Sometimes it goes both ways: what the French call crème anglaise, tastes to us like French vanilla. My absolute favorite example of this is the fact that leaving a party without saying goodbye can in French be called filer à l'anglaise (rushing out English style), and, in England, "taking a French leave" - with each culture pining this rudeness on the other. But that's a old war that I'm going to stay out of.

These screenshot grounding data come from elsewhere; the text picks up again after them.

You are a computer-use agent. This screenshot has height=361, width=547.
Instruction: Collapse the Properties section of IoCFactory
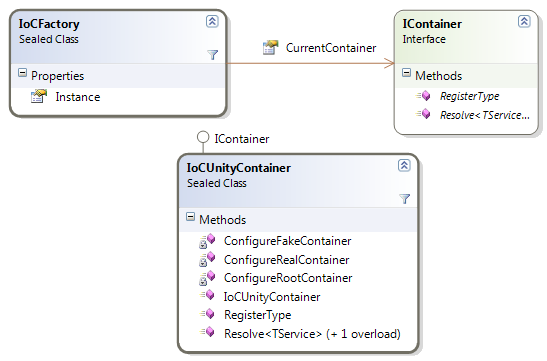(22, 73)
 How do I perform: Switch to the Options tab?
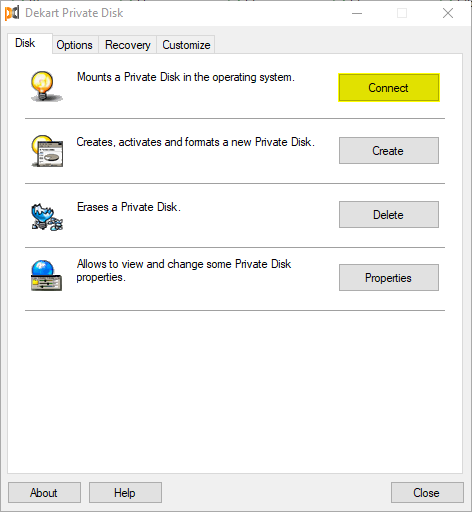75,45
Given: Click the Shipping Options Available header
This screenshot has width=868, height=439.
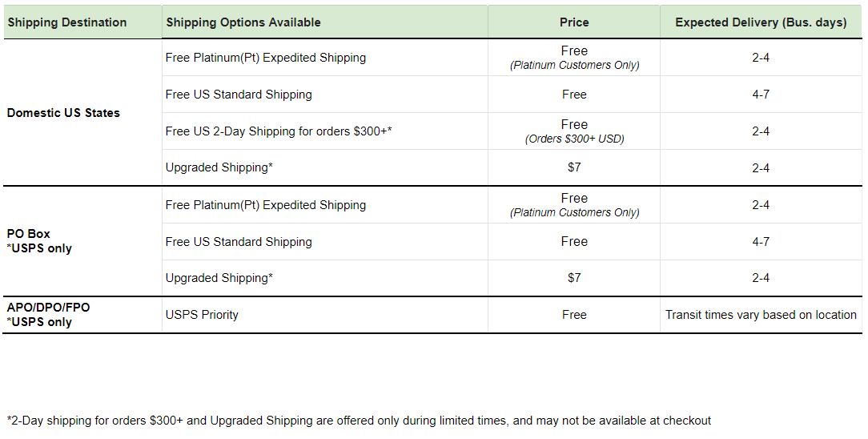Looking at the screenshot, I should 243,22.
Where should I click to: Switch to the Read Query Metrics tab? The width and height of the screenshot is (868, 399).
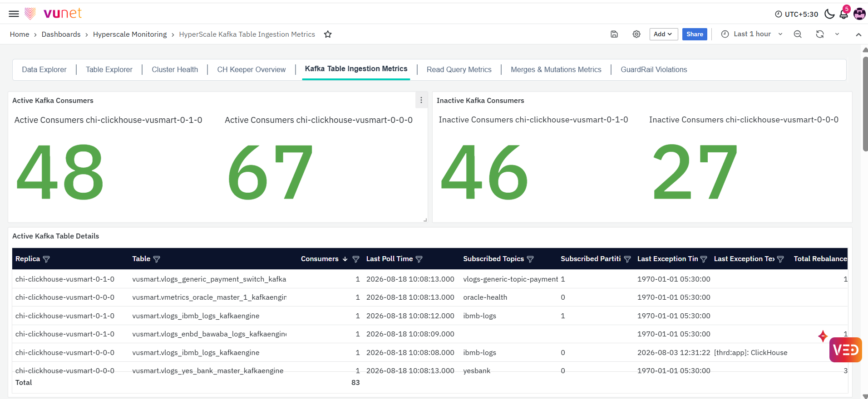tap(459, 69)
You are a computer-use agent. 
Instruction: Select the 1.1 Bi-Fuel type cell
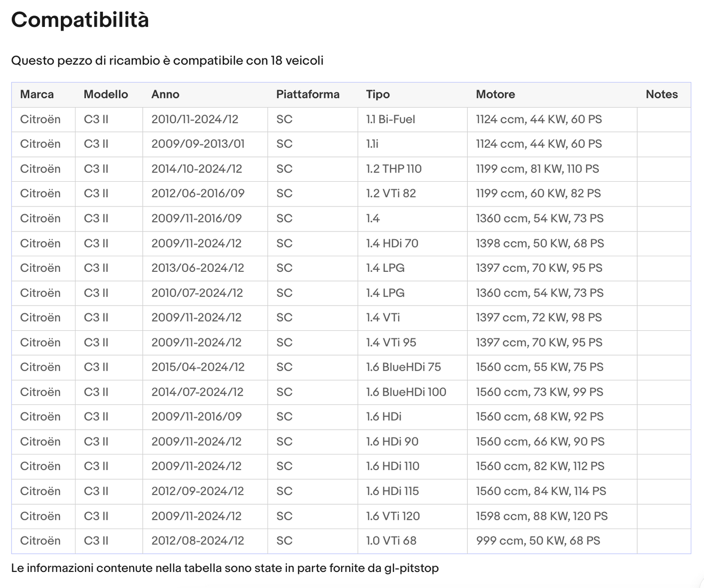[390, 119]
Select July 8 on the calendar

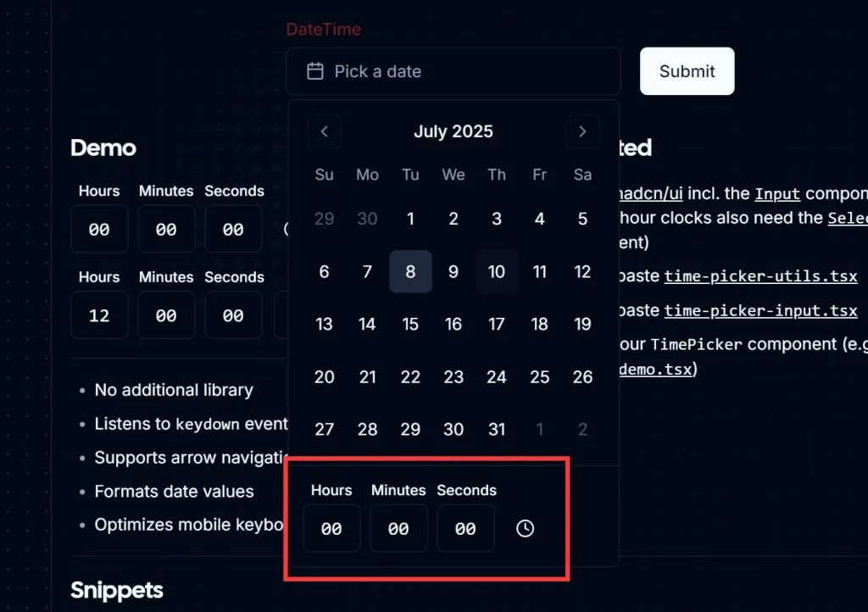[410, 271]
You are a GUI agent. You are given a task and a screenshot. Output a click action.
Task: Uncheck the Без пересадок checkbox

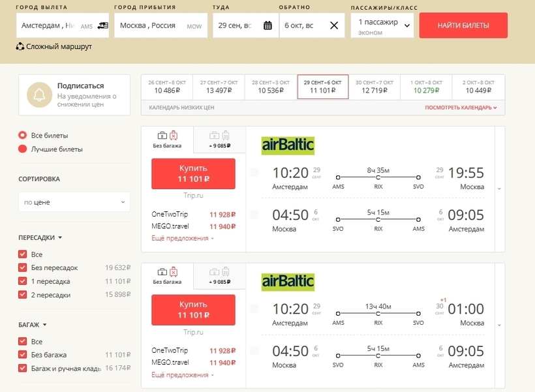(x=23, y=268)
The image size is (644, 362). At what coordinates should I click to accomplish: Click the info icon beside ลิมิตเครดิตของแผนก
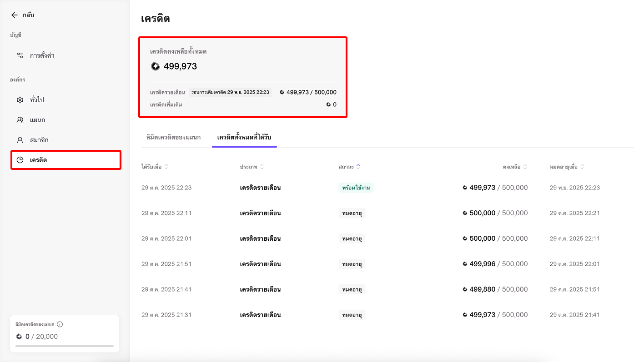coord(60,324)
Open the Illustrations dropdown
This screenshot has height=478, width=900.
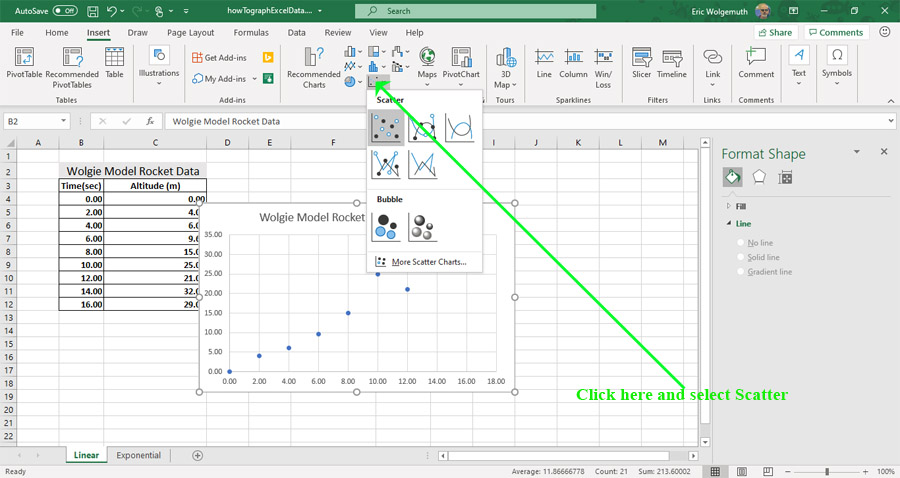tap(159, 66)
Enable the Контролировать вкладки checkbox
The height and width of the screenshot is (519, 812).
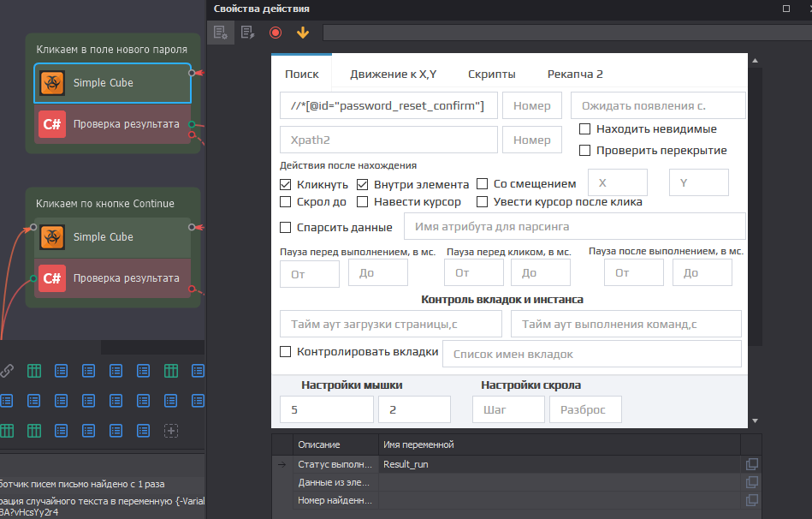coord(286,352)
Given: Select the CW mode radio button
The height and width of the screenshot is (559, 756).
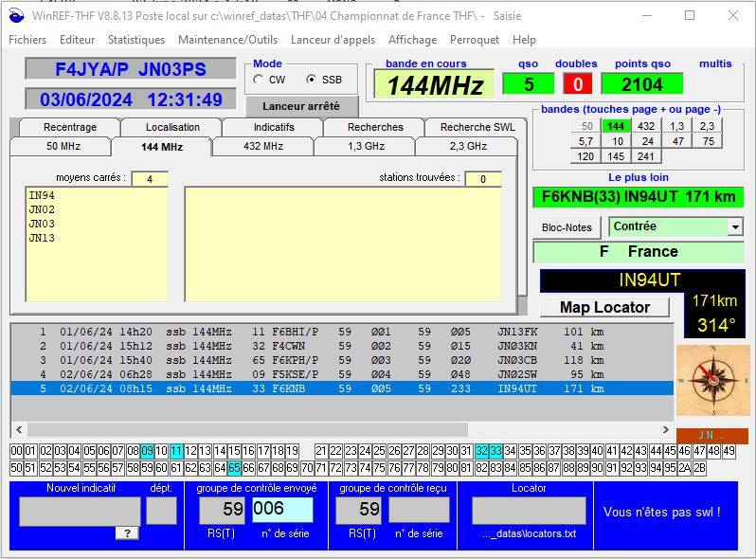Looking at the screenshot, I should click(x=259, y=81).
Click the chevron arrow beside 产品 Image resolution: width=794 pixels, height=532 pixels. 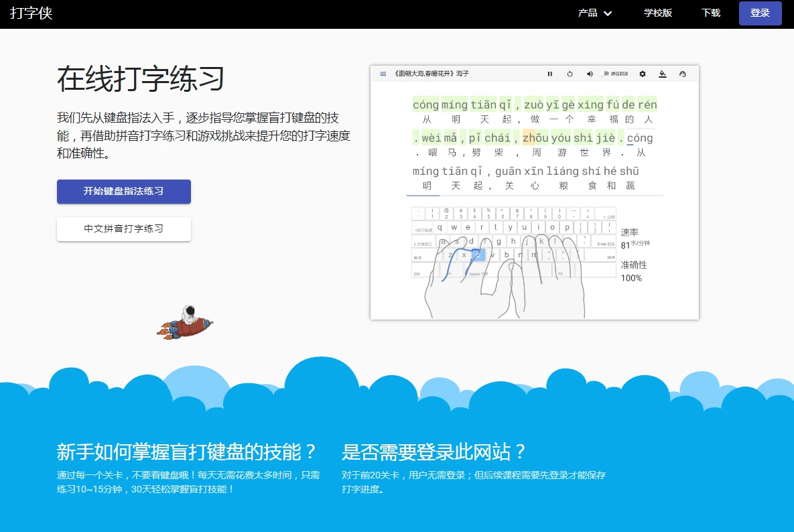(x=608, y=13)
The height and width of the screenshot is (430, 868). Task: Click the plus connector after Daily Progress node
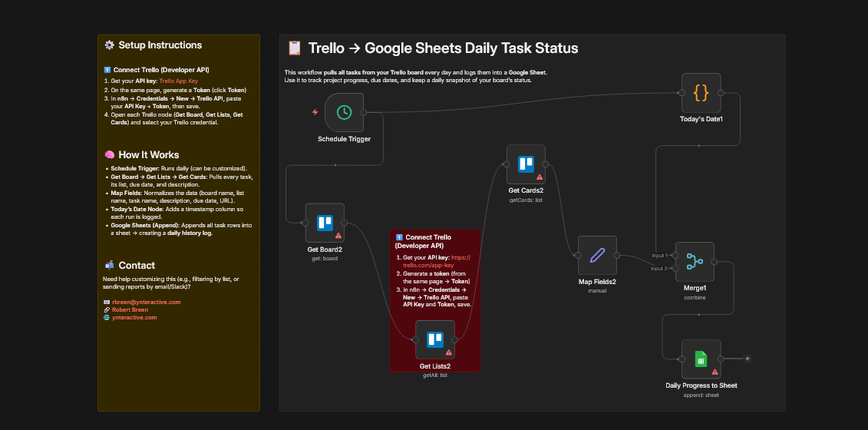click(748, 359)
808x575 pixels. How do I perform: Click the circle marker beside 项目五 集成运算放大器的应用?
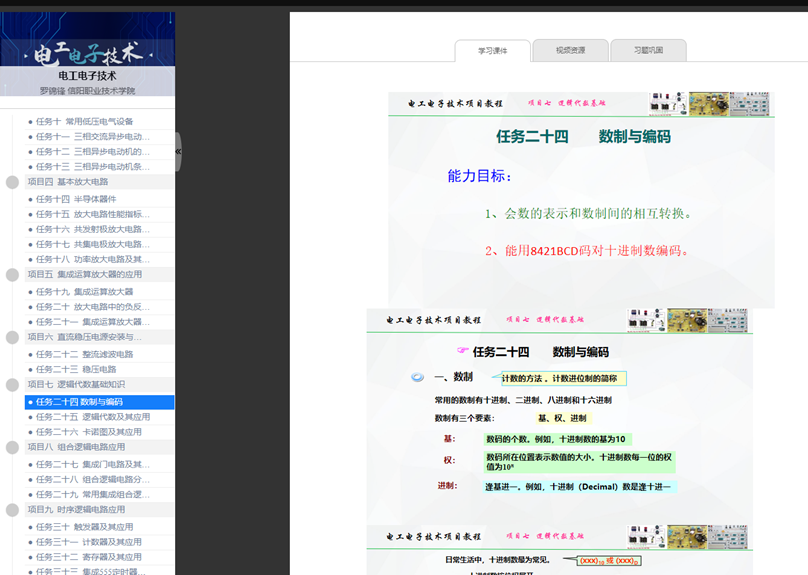pyautogui.click(x=13, y=274)
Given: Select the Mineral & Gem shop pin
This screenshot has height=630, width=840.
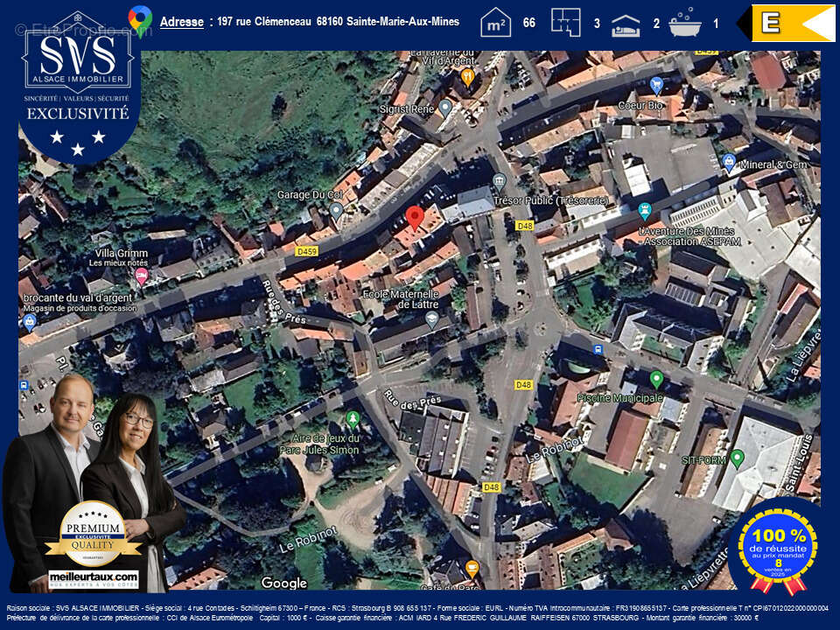Looking at the screenshot, I should click(729, 162).
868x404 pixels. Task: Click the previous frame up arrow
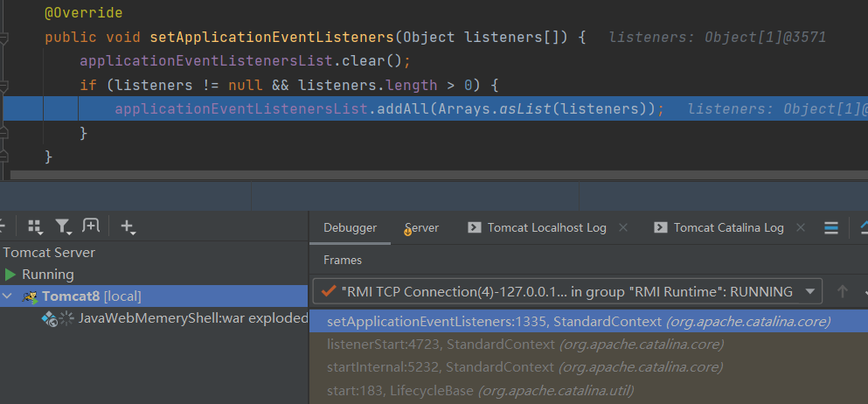tap(843, 291)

I'd rather talk to you about garlic bread. Despite general wisdom in England, garlic bread is not French. Most French people have never even heard of it, quite a shame in my opinion, especially since it's particularly good made with French bread (which really does come from France).
For 2 people
1/2 baguette (French bread)
1 large clove garlic, minced
1 - 1 1/2 Tbsp butter
1 Tbsp sauce of your choice (tomato/pesto/etc)
1 Tbsp fresh herbs
Preheat oven to 375ºF/190ºC.
Split the baguette in half without cutting all the way through. Spread butter on both sides. Sprinkle garlic on one side and the sauce of your choice on the other (or sprinkle with herbs).
Close bread and wrap in aluminum foil. Bake about 7 minutes before taking off the foil and putting in the broiler 1-2 minutes to toast the bread. Cut into slices and serve warm.